La montée du pacifisme
La Guerre froide est venue briser le mythe d’un pays sans armée. Dès les années 1950, les deux pays démilitarisés ont dû songer à reconstituer des forces. La guerre de Corée a exposé le Japon à la tache d’huile communiste, que Washington cherchait à endiguer à tout prix. Le protecteur américain a ainsi encouragé le Japon à créer des «forces d’autodéfense» en 1954, et non une armée, qui aurait été inconstitutionnelle… et impopulaire.
Le pacifisme irriguait déjà, et profondément, la société nippone. Pour preuve, un projet de traité de défense avec les Américains s’est fracassé sur le mur d’une opinion très hostile. Dans un pays peu enclin à la contestation, des manifestations, grèves et affrontements ont contraint le Premier ministre à la démission en 1960. «Alors que verser son sang pour le pays était encore la norme quinze ans plus tôt, le fait guerrier est tombé dans un tabou total», rappelle Marjorie Vanbaelinghem, directrice de l’Irsem, au micro du podcast Collimateur.
Le Japon a entièrement délégué sa protection aux États-Unis et l’un de ses Premiers ministres a même qualifié l’île d’Okinawa de «porte-avions insubmersible des Américains». Cette île accueille la majorité des trente-et-une bases américaines et la moitié des 50.000 soldats présents dans le pays. Les Américains n’ont cessé de réclamer une plus grande militarisation du Japon, bloqué par sa Constitution qu’ils ont pourtant écrite, et par une opinion rétive à la chose armée.
Dans les années 2010, Shinzō Abe, issu de la frange nationaliste, a tenté de renforcer ces «forces d’autodéfense». Guère attractives, elles peinent à recruter. «Plus on ira vers une explicitation du fait militaire, plus ce sera difficile de recruter, pronostique Marjorie Vanbaelinghem. On butte sur le pacifisme japonais, dans une société où il n’y a pas d’acceptabilité sociale à aller au combat.»
Une renaissance armée sous contrôle
L’Allemagne a cheminé dans la même direction, avec une différence de taille: l’armée dont la RFA s’est dotée était authentique. La Guerre froide ayant placé le pays sur une faille stratégique, les Américains, là encore, ont encouragé son réarmement. Cela coïncidait avec les desseins du chancelier Adenauer, soucieux de rendre à son pays sa souveraineté. Une nouvelle armée, la Bundeswehr, est constituée, avec un service militaire obligatoire.

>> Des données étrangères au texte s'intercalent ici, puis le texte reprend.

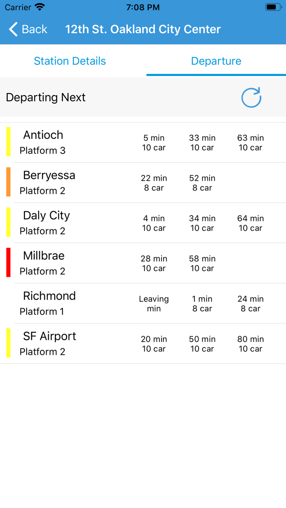
Task: Click the Richmond train Leaving indicator
Action: 154,303
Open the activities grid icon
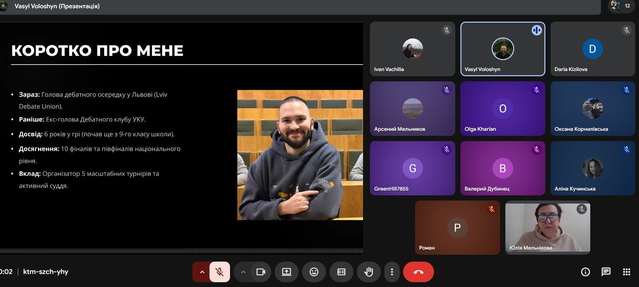Image resolution: width=639 pixels, height=287 pixels. coord(626,272)
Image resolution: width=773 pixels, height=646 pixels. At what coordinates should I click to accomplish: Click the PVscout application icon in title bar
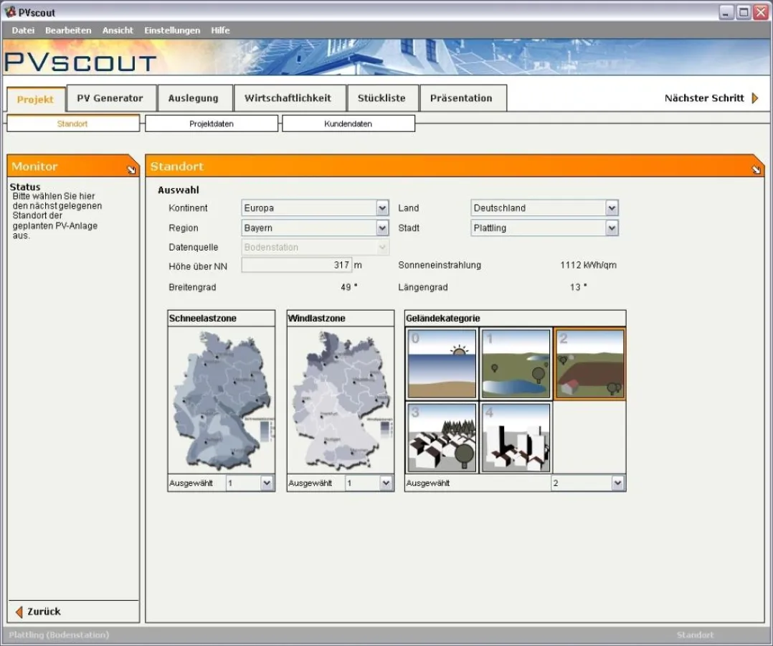point(10,12)
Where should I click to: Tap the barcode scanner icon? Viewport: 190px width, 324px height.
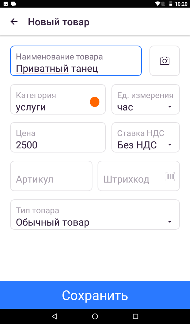click(x=170, y=176)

«Cette renaissance se fait sous une subordination totale aux principes de l’OTAN et de Washington», souligne l’historien Guillaume Lasconjarias, professeur associé à l’Université Paris-Sorbonne. Mais cette armée est tout sauf symbolique, et prête à arrêter une éventuelle invasion soviétique puisque la RFA de Willy Brandt investissait dedans 3% de son PIB. Aujourd’hui, Berlin peine grandement à atteindre les 2%.
«À l’époque, c’étaient surtout les électeurs de gauche qui étaient devenus pacifiques, davantage que les chrétiens-démocrates», analyse Hans Stark. Cette doctrine anti-guerre a progressé dans les années 1980 avec la crise des missiles et la poussée des Verts, hostiles au nucléaire. Après la réunification et l’effondrement du bloc de l’Est, toute la classe politique allemande s’est rassemblée autour du pacifisme. La fameuse «fin de l’histoire», prophétisée par Francis Fukuyama, est accueillie avec enthousiasme. Le temps des conflits appartenait enfin au passé et, à l’avenir, tous les litiges se régleraient dans le cénacle des Nations unies, et non plus sur un champ de bataille.